- _Exercise brief_
Write each entry out again, exactly as it is written.

== Input for this task ==

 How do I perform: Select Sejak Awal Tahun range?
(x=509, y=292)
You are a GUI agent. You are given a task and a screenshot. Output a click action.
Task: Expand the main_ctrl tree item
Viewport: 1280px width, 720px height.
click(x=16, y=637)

===

- _Result of the exercise_
 How do I perform: Select Sejak Awal Tahun range?
(x=509, y=292)
You are a GUI agent. You are given a task and a screenshot. Output a click action.
Task: Expand the main_ctrl tree item
Viewport: 1280px width, 720px height.
click(x=16, y=637)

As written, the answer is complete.